Nel suo intervento, Rossi ha evidenziato il ruolo fondamentale che gli imprenditori locali stanno svolgendo nella fase di rilancio dell’area montana. «I territori dell’entroterra hanno bisogno di essere sostenuti con forza e continuità – ha dichiarato Rossi – ma è giusto sottolineare anche quanto gli imprenditori locali stiano facendo quotidianamente per mantenere vive queste comunità. Sefro, pur affrontando le difficoltà tipiche dei comuni montani, continua a dimostrare una straordinaria capacità di resistenza e coesione sociale. Il dato sullo spopolamento, praticamente vicino allo zero, dimostra che qui esiste ancora una comunità viva, che crede nel proprio futuro e che vuole continuare a investire sul territorio».
Castelli ha espresso apprezzamento per il lavoro svolto dall’amministrazione comunale e per il forte spirito di collaborazione riscontrato durante la visita. «A Sefro ho trovato una comunità coesa, amministratori motivati e una rete territoriale che lavora insieme con serietà e concretezza. La ricostruzione non è soltanto un insieme di opere pubbliche o pratiche amministrative, ma è soprattutto la capacità di restituire prospettive ai cittadini. Continueremo a lavorare fianco a fianco con i sindaci, con la Regione e con tutte le realtà locali per superare le criticità ancora presenti e accelerare il percorso di rinascita».
Anche il consigliere regionale Renzo Marinelli ha ribadito la vicinanza della Regione ai territori colpiti dal sisma. «La Regione continuerà a garantire il massimo sostegno ai comuni del cratere e alle amministrazioni che stanno affrontando con responsabilità e competenza il percorso della ricostruzione. La visita del commissario dimostra quanto sia importante mantenere un dialogo costante tra istituzioni, territorio e comunità locali. Solo facendo squadra si possono raggiungere risultati concreti e duraturi».

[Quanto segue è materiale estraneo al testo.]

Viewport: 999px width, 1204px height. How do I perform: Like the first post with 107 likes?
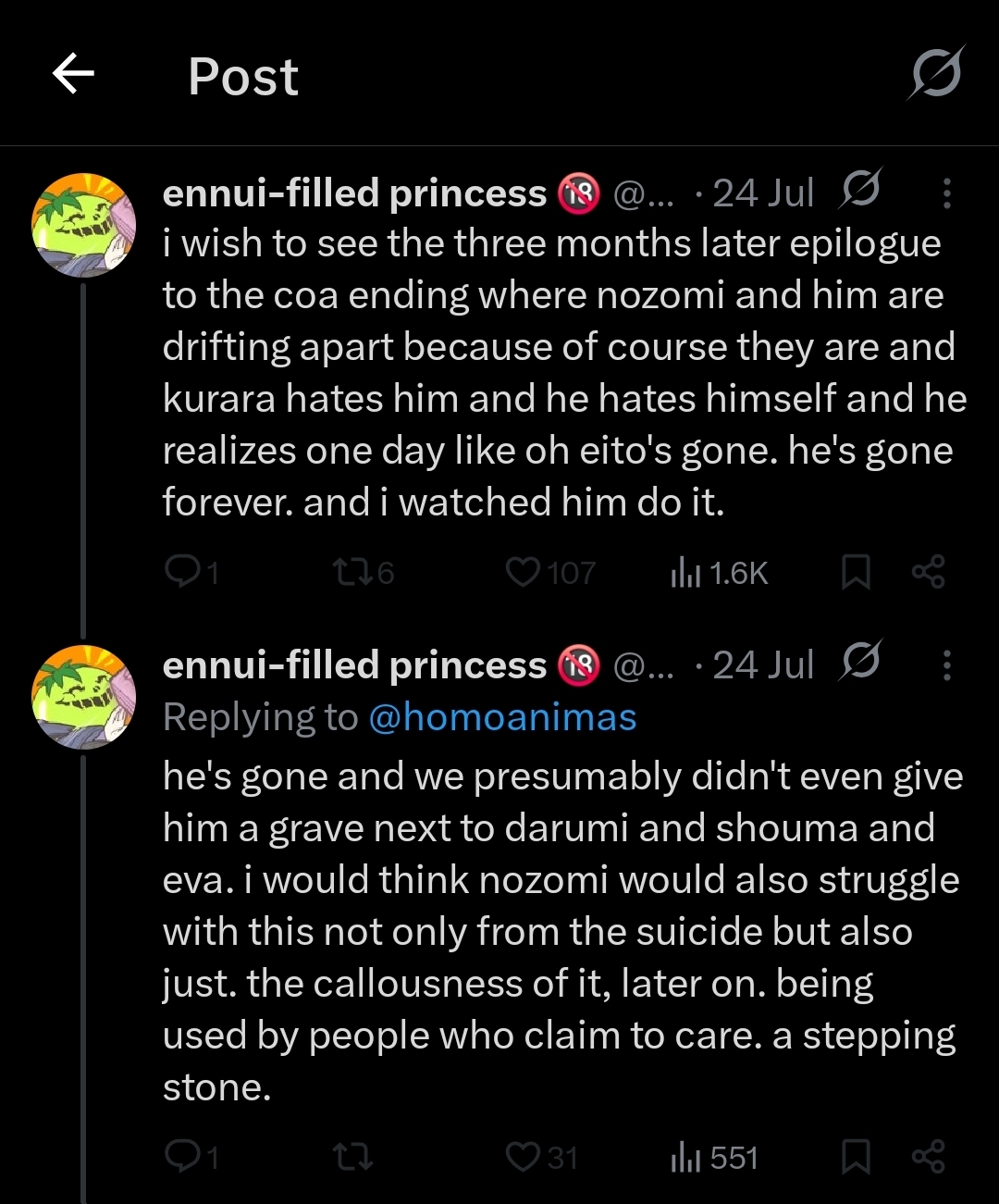[524, 572]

A suggellare il significato dell’incontro è stato il momento finale voluto dal sindaco, che ha conferito due riconoscimenti simbolici particolarmente sentiti. A Castelli è stato consegnato un piccolo presente istituzionale come segno di gratitudine per il lavoro svolto in favore dei territori colpiti dal sisma e per la costante attenzione dimostrata verso le comunità dell’entroterra marchigiano. Un riconoscimento speciale è stato poi riservato a Rossi, al quale il sindaco ha consegnato una fascia tricolore personalizzata e ricamata, simbolo del profondo legame con la comunità sefrense e della sua storica vicinanza al territorio. Contestualmente, Tapanelli ha annunciato il conferimento a Rossi dell’incarico di capo di gabinetto del Comune, quale attestazione della totale disponibilità, del supporto costante e dell’impegno che da sempre mette a disposizione dell’amministrazione e dell’intera comunità locale.